As Jules begins investigating the laboratory and scientific papers left by George, he comes to realize that his mentor may have achieved a monumental scientific breakthrough: communication between plants and humans. Within days, the island begins to have strange and violent effects on the group, especially Jules who becomes obsessed with George’s journal, the strange fungus growing on every plant and tree, and horrible secrets that lay buried in the woods. It doesn’t take long for Isabelle to realize that her father may have unleashed something sinister on the island, a malignant force that’s far more deadly than any human. As a fierce storm hits and the power goes out, she knows they’ll be lucky to make it out alive.
A.J. Colucci masterfully weaves real science with horror to create a truly terrifying thriller, drawing from astonishing new discoveries about plants and exploring their eerie implications.
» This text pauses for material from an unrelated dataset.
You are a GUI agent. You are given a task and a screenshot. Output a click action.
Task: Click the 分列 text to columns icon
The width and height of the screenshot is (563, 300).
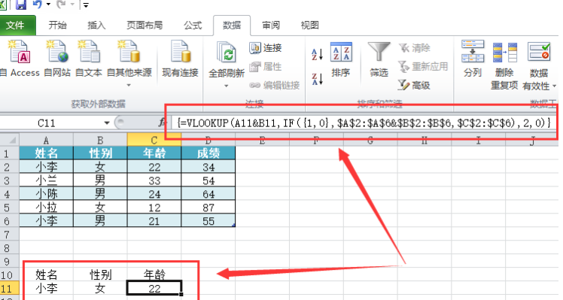tap(473, 59)

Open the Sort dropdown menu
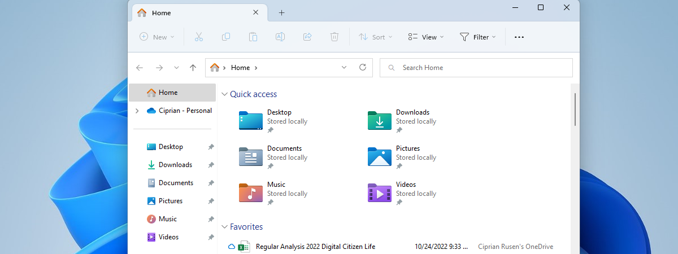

Seeders is a feast of horror and suspense.
“Spell or High Water” by Scott Meyer
The adventures of an American hacker in Medieval England continue as Martin Banks takes his next step on the journey toward mastering his reality-altering powers and fulfilling his destiny.
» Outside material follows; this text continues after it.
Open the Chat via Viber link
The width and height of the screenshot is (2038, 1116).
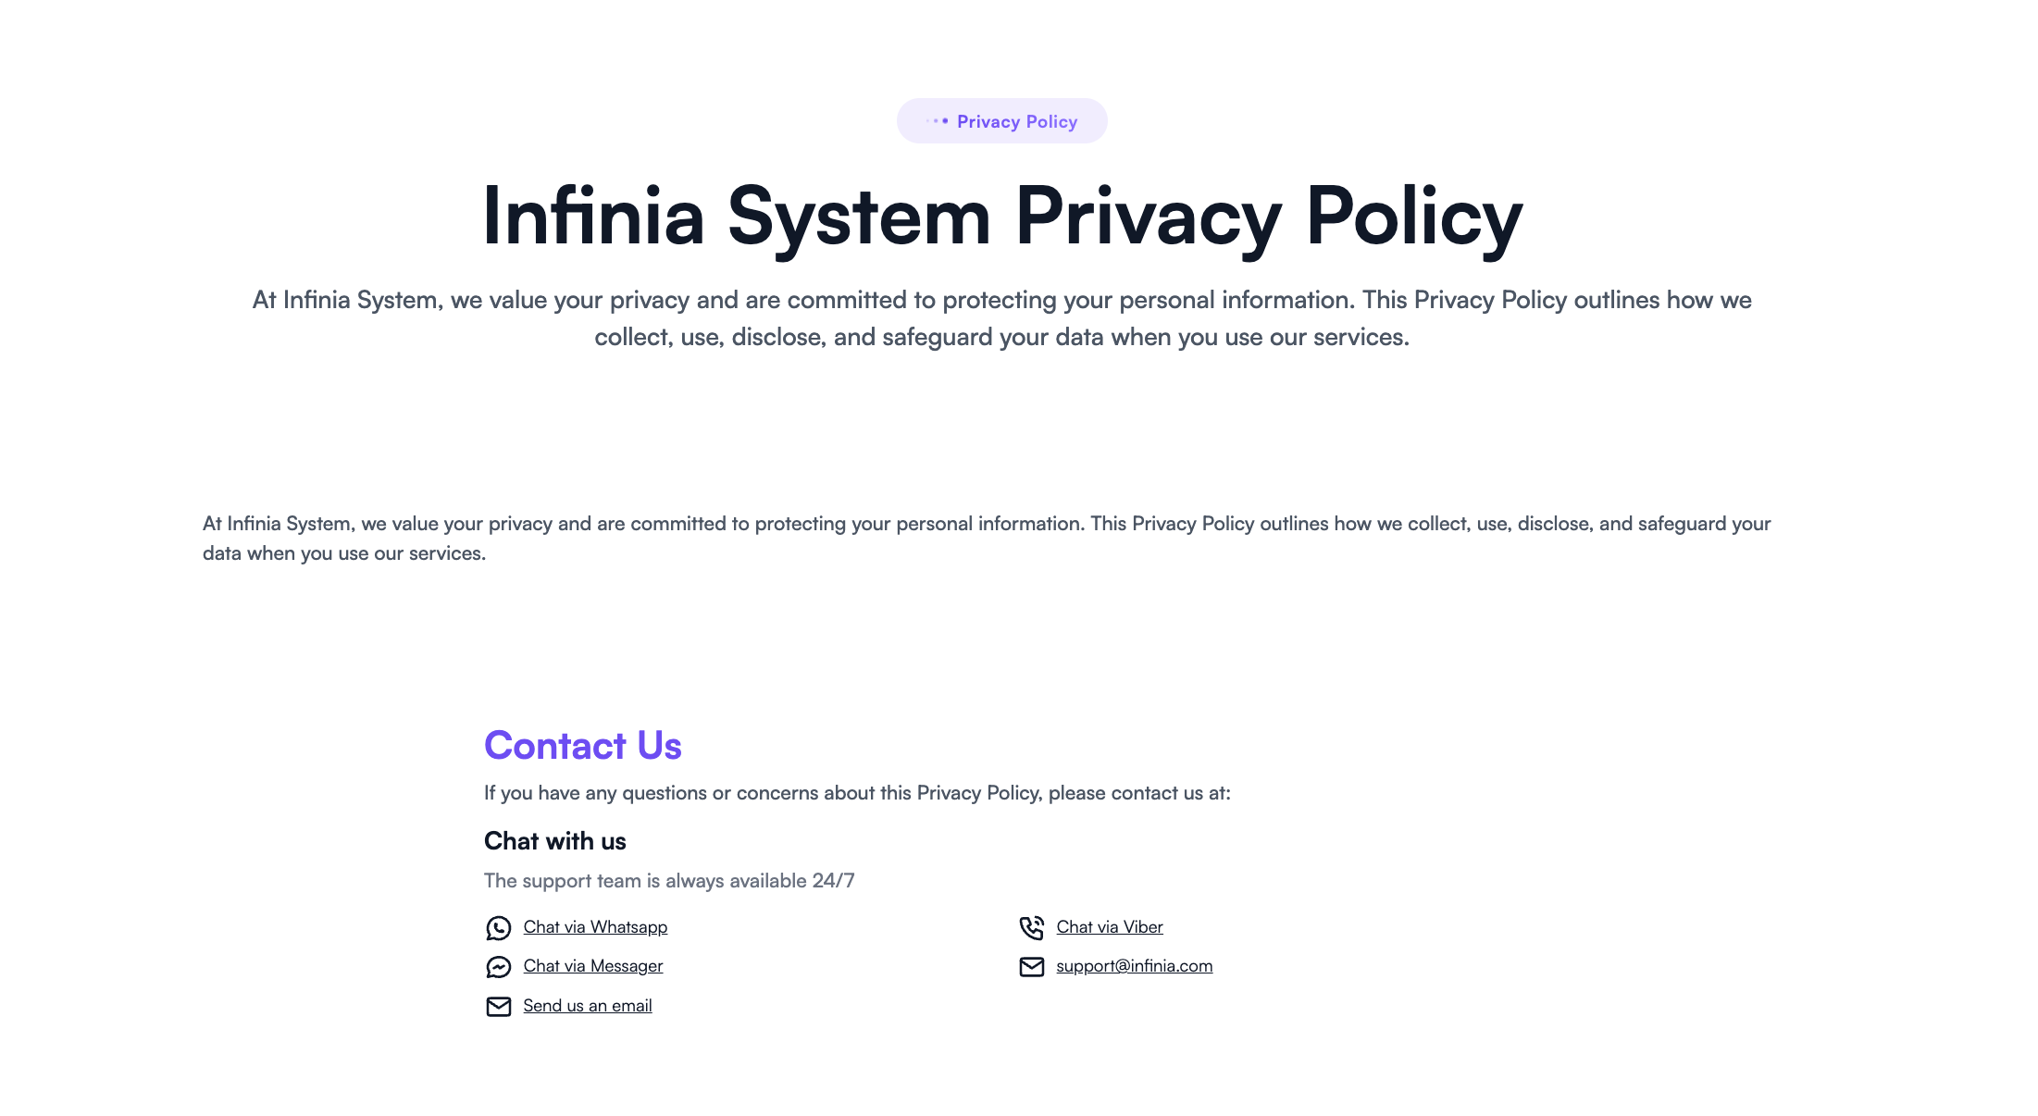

A month has passed since Martin helped to defeat the evil programmer Jimmy, and things couldn’t be going better. Except for his love life, that is. Feeling distant and lost, Gwen has journeyed to Atlantis, a tolerant and benevolent kingdom governed by the Sorceresses, and a place known to be a safe haven to all female time-travelers.
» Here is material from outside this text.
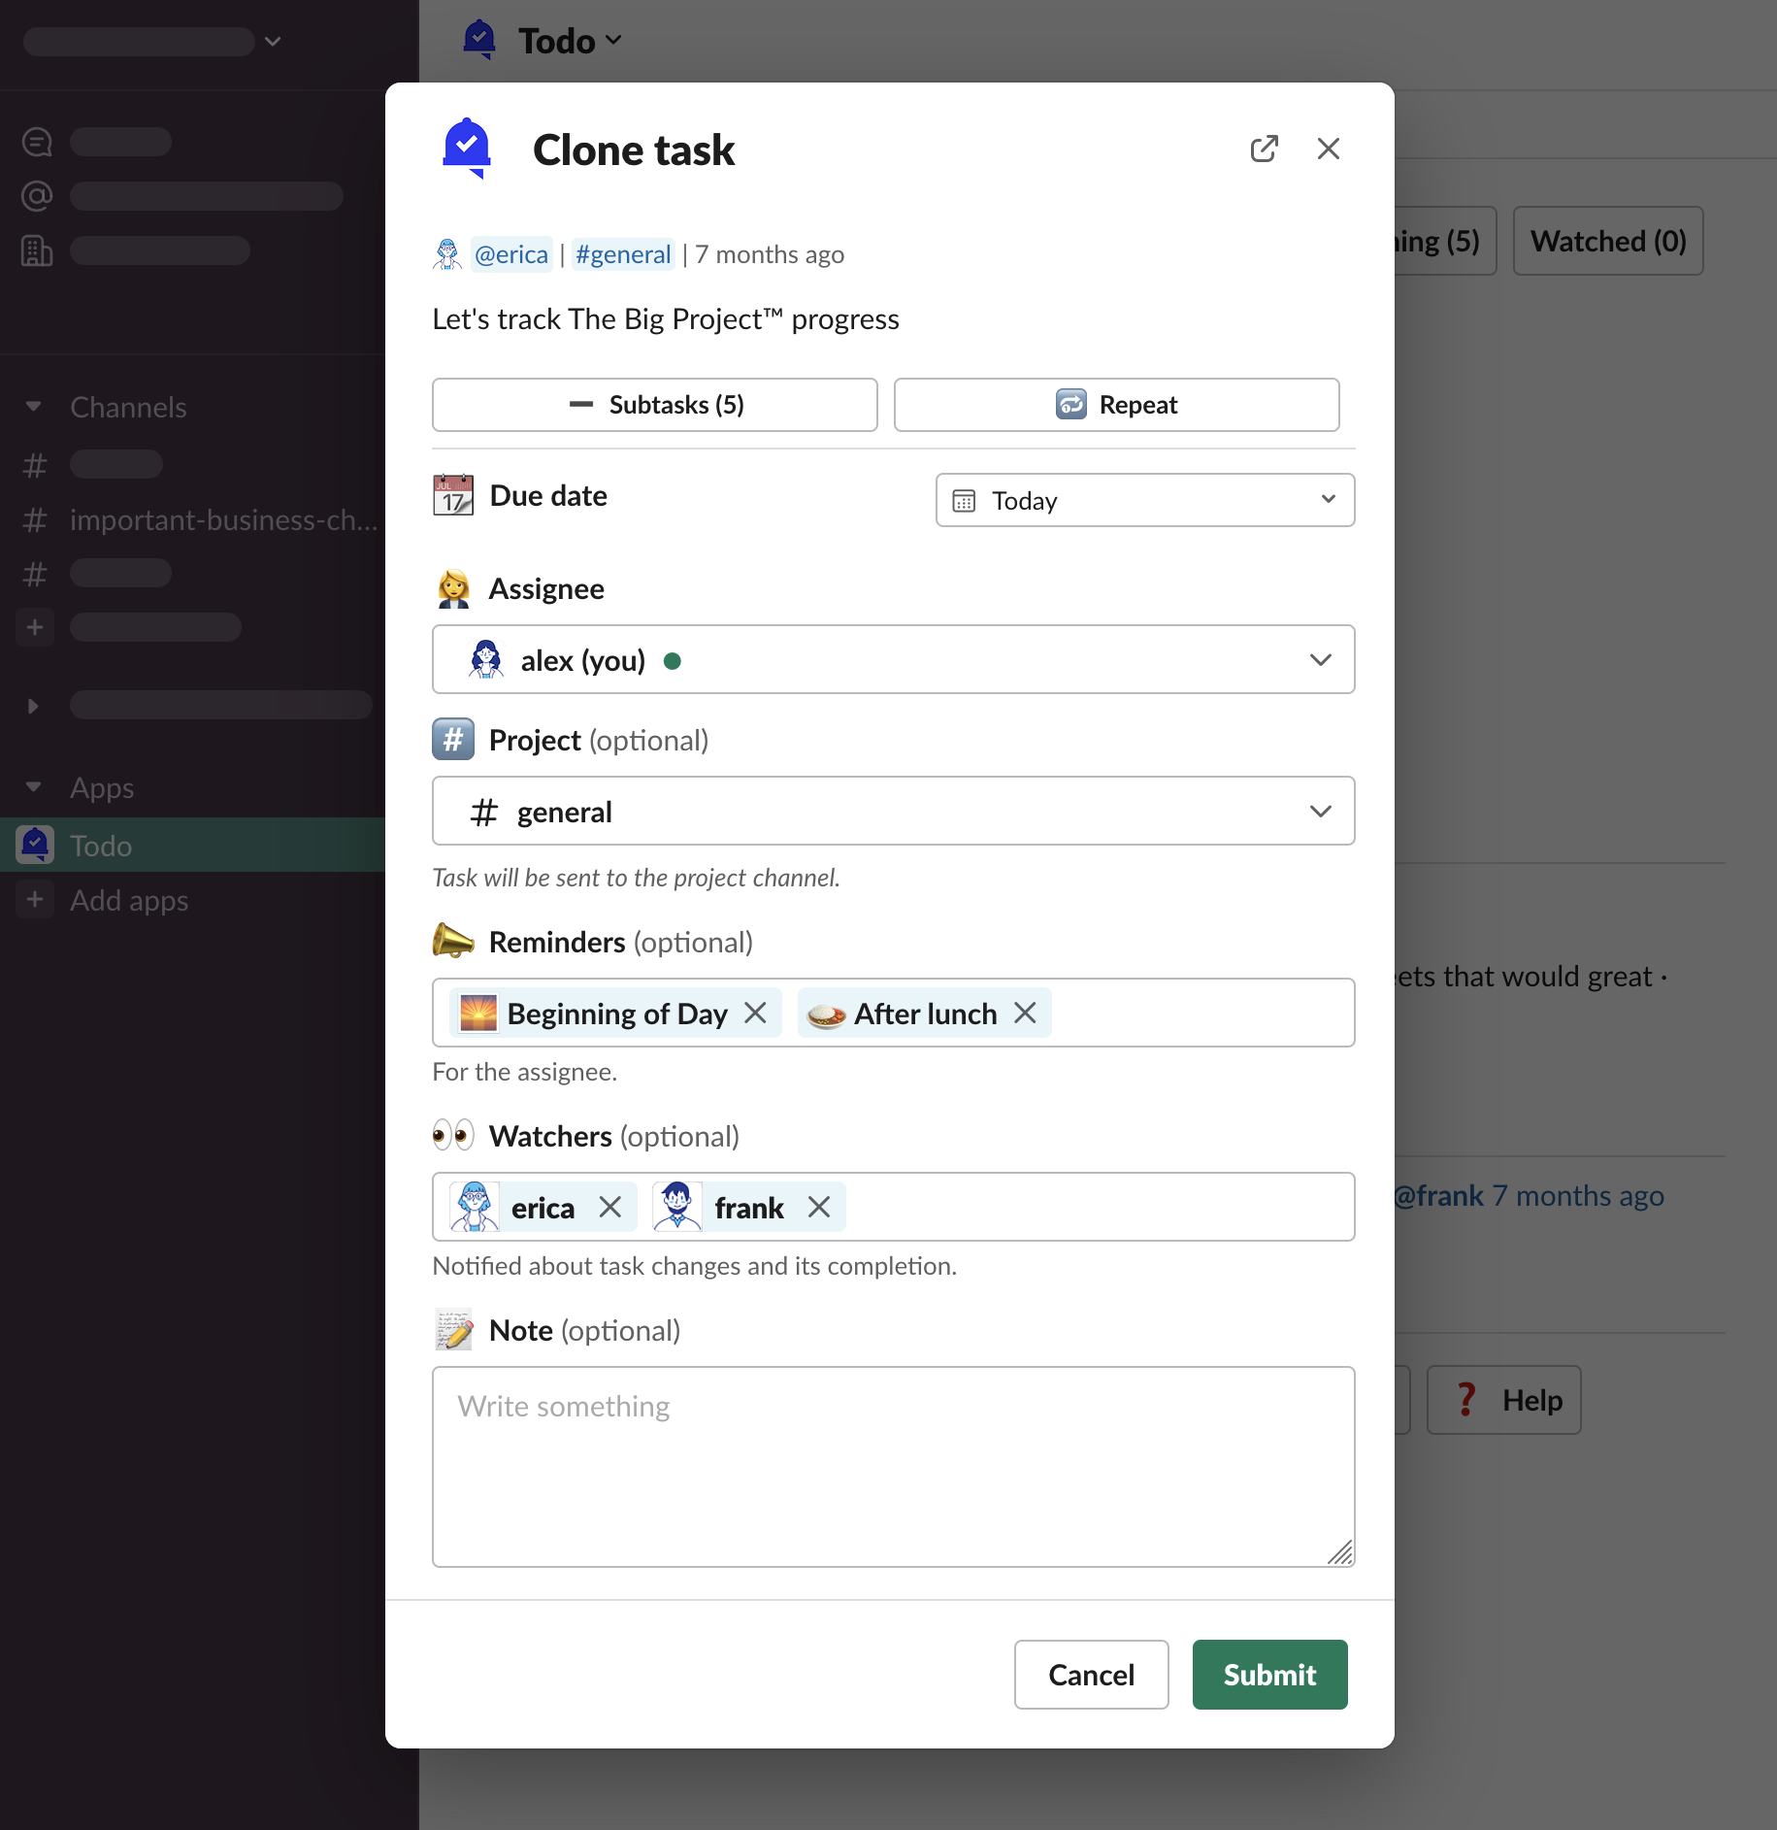Screen dimensions: 1777x1830
Task: Open the Project dropdown set to general
Action: pyautogui.click(x=892, y=812)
Thankfully, Martin and Philip are invited to a summit in Atlantis for all of the leaders of the time-traveler colonies, and now Martin thinks this will be a chance to try again with Gwen. Of course, this is Martin Banks we’re talking about, so murder, mystery, and high intrigue all get in the way of a guy who just wants one more shot to get the girl.
The follow-up to the hilarious Off to Be the Wizard, Scott Meyer’s Spell or High Water proves that no matter what powers you have over time and space, you can’t control rotten luck.
“World of Trouble (The Last Policeman, Book III)” by Ben Winters
Critically acclaimed author Ben H. Winters delivers this explosive final installment in the Edgar Award winning Last Policeman series. With the doomsday asteroid looming, Detective Hank Palace has found sanctuary in the woods of New England, secure in a well-stocked safe house with other onetime members of the Concord police force. But with time ticking away before the asteroid makes landfall, Hank’s safety is only relative, and his only relative — his sister Nico — isn’t safe. Soon, it’s clear that there’s more than one earth-shattering revelation on the horizon, and it’s up to Hank to solve the puzzle before time runs out…for everyone.
“The Year’s Best Science Fiction: Thirty-First Annual Collection” edited by Gardner Dozois
In the new millennium, what secrets lay beyond the far reaches of the universe? What mysteries belie the truths we once held to be self evident? The world of science fiction has long been a porthole into the realities of tomorrow, blurring the line between life and art. Now, in The Year’s Best Science Fiction: Thirty-First Annual Collection the very best SF authors explore ideas of a new world in the year’s best short stories. This venerable collection brings together award winning authors and masters of the field such as Robert Reed, Alastair Reynolds, Damien Broderick, Elizabeth Bear, Paul McAuley and John Barnes. And with an extensive recommended reading guide and a summation of the year in science fiction, this annual compilation has become the definitive must-read anthology for all science fiction fans and readers interested in breaking into the genre.